Records for this task:
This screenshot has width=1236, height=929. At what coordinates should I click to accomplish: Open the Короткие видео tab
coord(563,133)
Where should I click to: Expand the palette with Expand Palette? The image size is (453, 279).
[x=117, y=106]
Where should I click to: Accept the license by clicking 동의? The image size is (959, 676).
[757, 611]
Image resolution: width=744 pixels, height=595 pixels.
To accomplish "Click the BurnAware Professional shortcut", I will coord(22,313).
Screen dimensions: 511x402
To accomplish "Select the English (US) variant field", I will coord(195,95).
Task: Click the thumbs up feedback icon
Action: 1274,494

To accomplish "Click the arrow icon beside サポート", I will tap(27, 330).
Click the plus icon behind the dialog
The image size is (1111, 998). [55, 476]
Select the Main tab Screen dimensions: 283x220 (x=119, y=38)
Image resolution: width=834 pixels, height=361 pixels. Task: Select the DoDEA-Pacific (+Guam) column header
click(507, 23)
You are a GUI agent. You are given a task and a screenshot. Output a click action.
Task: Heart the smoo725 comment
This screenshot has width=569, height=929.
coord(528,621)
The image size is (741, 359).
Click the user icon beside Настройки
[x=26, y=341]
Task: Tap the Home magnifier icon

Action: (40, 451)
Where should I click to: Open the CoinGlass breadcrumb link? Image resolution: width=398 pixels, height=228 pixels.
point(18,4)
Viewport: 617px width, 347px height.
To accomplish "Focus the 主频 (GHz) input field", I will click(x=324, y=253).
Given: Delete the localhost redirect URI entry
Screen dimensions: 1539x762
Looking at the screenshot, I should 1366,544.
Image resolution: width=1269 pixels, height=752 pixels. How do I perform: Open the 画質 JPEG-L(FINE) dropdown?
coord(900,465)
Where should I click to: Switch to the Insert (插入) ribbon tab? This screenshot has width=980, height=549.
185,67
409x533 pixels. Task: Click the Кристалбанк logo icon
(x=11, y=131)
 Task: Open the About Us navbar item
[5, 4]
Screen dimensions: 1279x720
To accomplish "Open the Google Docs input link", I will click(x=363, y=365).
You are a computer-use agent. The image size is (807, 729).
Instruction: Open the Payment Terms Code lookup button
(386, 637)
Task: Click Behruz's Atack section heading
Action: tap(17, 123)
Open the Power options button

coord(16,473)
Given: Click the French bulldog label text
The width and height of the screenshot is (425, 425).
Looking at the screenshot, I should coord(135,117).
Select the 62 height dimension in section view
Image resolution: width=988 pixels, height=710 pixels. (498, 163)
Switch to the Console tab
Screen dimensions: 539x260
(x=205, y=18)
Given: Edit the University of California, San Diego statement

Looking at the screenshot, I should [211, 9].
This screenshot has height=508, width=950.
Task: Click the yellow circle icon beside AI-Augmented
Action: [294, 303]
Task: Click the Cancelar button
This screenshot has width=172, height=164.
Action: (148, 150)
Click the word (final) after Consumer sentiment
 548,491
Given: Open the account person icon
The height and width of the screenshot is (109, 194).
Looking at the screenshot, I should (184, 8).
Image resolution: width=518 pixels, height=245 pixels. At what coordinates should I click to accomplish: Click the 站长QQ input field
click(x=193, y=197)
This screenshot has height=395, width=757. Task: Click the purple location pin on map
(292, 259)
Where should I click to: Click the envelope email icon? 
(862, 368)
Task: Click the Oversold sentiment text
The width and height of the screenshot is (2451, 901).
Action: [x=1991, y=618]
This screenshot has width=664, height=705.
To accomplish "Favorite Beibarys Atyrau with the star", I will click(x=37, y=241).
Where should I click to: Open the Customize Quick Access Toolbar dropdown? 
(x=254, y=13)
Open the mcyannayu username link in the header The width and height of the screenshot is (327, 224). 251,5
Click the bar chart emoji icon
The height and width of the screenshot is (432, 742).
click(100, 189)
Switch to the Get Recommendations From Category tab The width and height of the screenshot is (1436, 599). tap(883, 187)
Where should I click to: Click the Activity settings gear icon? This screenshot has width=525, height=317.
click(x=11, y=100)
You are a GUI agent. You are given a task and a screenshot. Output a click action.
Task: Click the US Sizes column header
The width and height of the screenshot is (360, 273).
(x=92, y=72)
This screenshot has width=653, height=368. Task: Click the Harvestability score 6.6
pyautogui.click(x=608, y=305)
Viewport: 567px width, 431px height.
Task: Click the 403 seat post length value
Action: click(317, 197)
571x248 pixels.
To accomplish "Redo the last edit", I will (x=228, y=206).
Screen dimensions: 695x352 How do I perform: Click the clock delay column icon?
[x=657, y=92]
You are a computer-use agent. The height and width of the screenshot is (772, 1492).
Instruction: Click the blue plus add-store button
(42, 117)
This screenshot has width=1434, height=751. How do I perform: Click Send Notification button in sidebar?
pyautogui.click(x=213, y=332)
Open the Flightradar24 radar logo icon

What the exercise asks: Transcribe the data above verbatim.

Result of the exercise:
This screenshot has width=1236, height=929. At what coordinates should I click to accomplish: Open the Короткие видео tab
coord(563,133)
Where should I click to: Expand the palette with Expand Palette? The image size is (453, 279).
[x=117, y=106]
Where should I click to: Accept the license by clicking 동의? The image size is (959, 676).
[757, 611]
Image resolution: width=744 pixels, height=595 pixels.
To accomplish "Click the BurnAware Professional shortcut", I will coord(22,313).
Screen dimensions: 511x402
To accomplish "Select the English (US) variant field", I will coord(195,95).
Task: Click the thumbs up feedback icon
Action: 1274,494

To accomplish "Click the arrow icon beside サポート", I will tap(27, 330).
Click the plus icon behind the dialog
The image size is (1111, 998). [55, 476]
Select the Main tab Screen dimensions: 283x220 (x=119, y=38)
Image resolution: width=834 pixels, height=361 pixels. Task: Select the DoDEA-Pacific (+Guam) column header
click(507, 23)
You are a GUI agent. You are given a task and a screenshot. Output a click action.
Task: Heart the smoo725 comment
This screenshot has width=569, height=929.
coord(528,621)
The image size is (741, 359).
Click the user icon beside Настройки
[x=26, y=341]
Task: Tap the Home magnifier icon

Action: (40, 451)
Where should I click to: Open the CoinGlass breadcrumb link? Image resolution: width=398 pixels, height=228 pixels.
point(18,4)
Viewport: 617px width, 347px height.
To accomplish "Focus the 主频 (GHz) input field", I will click(x=324, y=253).
Given: Delete the localhost redirect URI entry
Screen dimensions: 1539x762
Looking at the screenshot, I should 1366,544.
Image resolution: width=1269 pixels, height=752 pixels. How do I perform: Open the 画質 JPEG-L(FINE) dropdown?
coord(900,465)
Where should I click to: Switch to the Insert (插入) ribbon tab? This screenshot has width=980, height=549.
185,67
409x533 pixels. Task: Click the Кристалбанк logo icon
(x=11, y=131)
 Task: Open the About Us navbar item
[5, 4]
Screen dimensions: 1279x720
To accomplish "Open the Google Docs input link", I will click(x=363, y=365).
You are a computer-use agent. The image size is (807, 729).
Instruction: Open the Payment Terms Code lookup button
(386, 637)
Task: Click Behruz's Atack section heading
Action: tap(17, 123)
Open the Power options button

coord(16,473)
Given: Click the French bulldog label text
The width and height of the screenshot is (425, 425).
Looking at the screenshot, I should coord(135,117).
Select the 62 height dimension in section view
Image resolution: width=988 pixels, height=710 pixels. (498, 163)
Switch to the Console tab
Screen dimensions: 539x260
(x=205, y=18)
Given: Edit the University of California, San Diego statement

Looking at the screenshot, I should [211, 9].
This screenshot has height=508, width=950.
Task: Click the yellow circle icon beside AI-Augmented
Action: [294, 303]
Task: Click the Cancelar button
This screenshot has width=172, height=164.
Action: (148, 150)
Click the word (final) after Consumer sentiment
 548,491
Given: Open the account person icon
The height and width of the screenshot is (109, 194).
Looking at the screenshot, I should (184, 8).
Image resolution: width=518 pixels, height=245 pixels. At what coordinates should I click to accomplish: Click the 站长QQ input field
click(x=193, y=197)
This screenshot has height=395, width=757. Task: Click the purple location pin on map
(292, 259)
Where should I click to: Click the envelope email icon? 
(862, 368)
Task: Click the Oversold sentiment text
The width and height of the screenshot is (2451, 901).
Action: [x=1991, y=618]
This screenshot has width=664, height=705.
To accomplish "Favorite Beibarys Atyrau with the star", I will click(x=37, y=241).
Where should I click to: Open the Customize Quick Access Toolbar dropdown? 
(x=254, y=13)
Open the mcyannayu username link in the header The width and height of the screenshot is (327, 224). 251,5
Click the bar chart emoji icon
The height and width of the screenshot is (432, 742).
click(100, 189)
Switch to the Get Recommendations From Category tab The width and height of the screenshot is (1436, 599). tap(883, 187)
Where should I click to: Click the Activity settings gear icon? This screenshot has width=525, height=317.
click(x=11, y=100)
You are a GUI agent. You are given a task and a screenshot. Output a click action.
Task: Click the US Sizes column header
The width and height of the screenshot is (360, 273).
(x=92, y=72)
This screenshot has width=653, height=368. Task: Click the Harvestability score 6.6
pyautogui.click(x=608, y=305)
Viewport: 567px width, 431px height.
Task: Click the 403 seat post length value
Action: click(317, 197)
571x248 pixels.
To accomplish "Redo the last edit", I will (x=228, y=206).
Screen dimensions: 695x352 How do I perform: Click the clock delay column icon?
[x=657, y=92]
You are a computer-use agent. The height and width of the screenshot is (772, 1492).
Instruction: Click the blue plus add-store button
(42, 117)
This screenshot has width=1434, height=751. How do I perform: Click Send Notification button in sidebar?
pyautogui.click(x=213, y=332)
Open the Flightradar24 radar logo icon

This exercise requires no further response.